▶ Extract:
PALS: Plasmonically activated Living Materials
Selim Basaran – Infrared-activable Engineered Living Materials
Engineered Living materials (ELMs) are a type of advanced material that incorporates engineered living organisms (responsive function) into the material matrix (scaffold function). These materials are designed to exhibit biological functionality such as responsiveness to environmental stimuli to produce e.g. proteins or drugs.
We integrate gold nanorods in ELMs to design IR-sensitive Engineered Living Materials with biomedical applicable structures that can rapidly reach 39°C-44°C by plasmonic NIR light stimulation to induce protein or antibiotic production. The temperature profile is controlled by combination of IR thermography and thermocouples. The protein and drug production are quantified as a function of plasmonic stimulation by gold nanorods via ex situ fluorescence microscopy and ESI-MS.

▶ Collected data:
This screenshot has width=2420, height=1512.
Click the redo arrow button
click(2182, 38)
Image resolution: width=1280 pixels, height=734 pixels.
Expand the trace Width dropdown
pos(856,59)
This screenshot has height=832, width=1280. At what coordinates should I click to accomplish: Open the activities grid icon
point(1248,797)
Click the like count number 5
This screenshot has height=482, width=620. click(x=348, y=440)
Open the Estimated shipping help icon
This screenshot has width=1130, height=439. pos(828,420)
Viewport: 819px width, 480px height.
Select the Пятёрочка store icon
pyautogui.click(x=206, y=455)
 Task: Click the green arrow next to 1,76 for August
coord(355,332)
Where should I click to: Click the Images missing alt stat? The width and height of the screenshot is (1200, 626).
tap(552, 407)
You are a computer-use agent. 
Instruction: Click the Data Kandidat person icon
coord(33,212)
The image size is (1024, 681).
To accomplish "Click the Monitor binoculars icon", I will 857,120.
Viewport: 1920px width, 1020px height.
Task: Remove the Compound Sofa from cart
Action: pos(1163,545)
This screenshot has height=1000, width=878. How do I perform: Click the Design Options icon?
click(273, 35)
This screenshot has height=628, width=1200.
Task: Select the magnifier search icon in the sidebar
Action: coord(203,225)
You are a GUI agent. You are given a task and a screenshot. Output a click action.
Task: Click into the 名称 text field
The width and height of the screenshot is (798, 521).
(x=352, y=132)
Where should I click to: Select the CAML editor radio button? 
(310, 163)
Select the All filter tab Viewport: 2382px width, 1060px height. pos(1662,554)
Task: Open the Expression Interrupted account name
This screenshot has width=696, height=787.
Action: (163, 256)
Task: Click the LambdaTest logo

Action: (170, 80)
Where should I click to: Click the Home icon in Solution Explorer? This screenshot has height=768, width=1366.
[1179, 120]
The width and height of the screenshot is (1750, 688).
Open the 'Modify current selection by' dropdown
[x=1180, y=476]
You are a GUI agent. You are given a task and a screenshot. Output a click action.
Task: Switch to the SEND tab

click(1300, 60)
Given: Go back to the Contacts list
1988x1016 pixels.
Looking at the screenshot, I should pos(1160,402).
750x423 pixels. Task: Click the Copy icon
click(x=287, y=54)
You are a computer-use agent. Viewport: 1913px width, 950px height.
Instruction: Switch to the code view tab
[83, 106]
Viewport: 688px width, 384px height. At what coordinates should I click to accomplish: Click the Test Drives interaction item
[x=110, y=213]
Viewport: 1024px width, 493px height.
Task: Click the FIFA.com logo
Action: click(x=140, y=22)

▶ Tasks to perform:
(A) Transcribe the stretch of the PALS text from "PALS: Plasmonically activated" through "proteins or drugs.", word for word.
(B) Pick up the text on plasmonically activated living materials after its last sentence and carry it on.

▶ Task-by-task answers:
(A)
PALS: Plasmonically activated Living Materials
Selim Basaran – Infrared-activable Engineered Living Materials
Engineered Living materials (ELMs) are a type of advanced material that incorporates engineered living organisms (responsive function) into the material matrix (scaffold function). These materials are designed to exhibit biological functionality such as responsiveness to environmental stimuli to produce e.g. proteins or drugs.

(B)
BROADCAST: Stretchable conductors for dielectric actuators in soft robots
Lingyu Liu– Biomimetic robots autonomously driven by dielectric elastomers
Compared to traditional robots, soft robots are usually composed of soft stimuli–responsive materials, which make them have good adaptability and compliance and can interact with the environment. The soft stimuli–responsive materials commonly used in soft robots include dielectric elastomers (DEs), and multi-functional DEs with bio-inspired control strategies can achieve autonomous peristalsis, locomotion, and similar behavior. Nowadays, the improvement in soft robots is hampered by a lack of materials for such circuits and missing rules for design. In this project, we collaborate with soft robotic engineers to investigate novel, autonomously running electro-mechanical soft conductive materials for driving soft biomimetic robotic systems to predict the complex electro-mechanical behavior of those structures.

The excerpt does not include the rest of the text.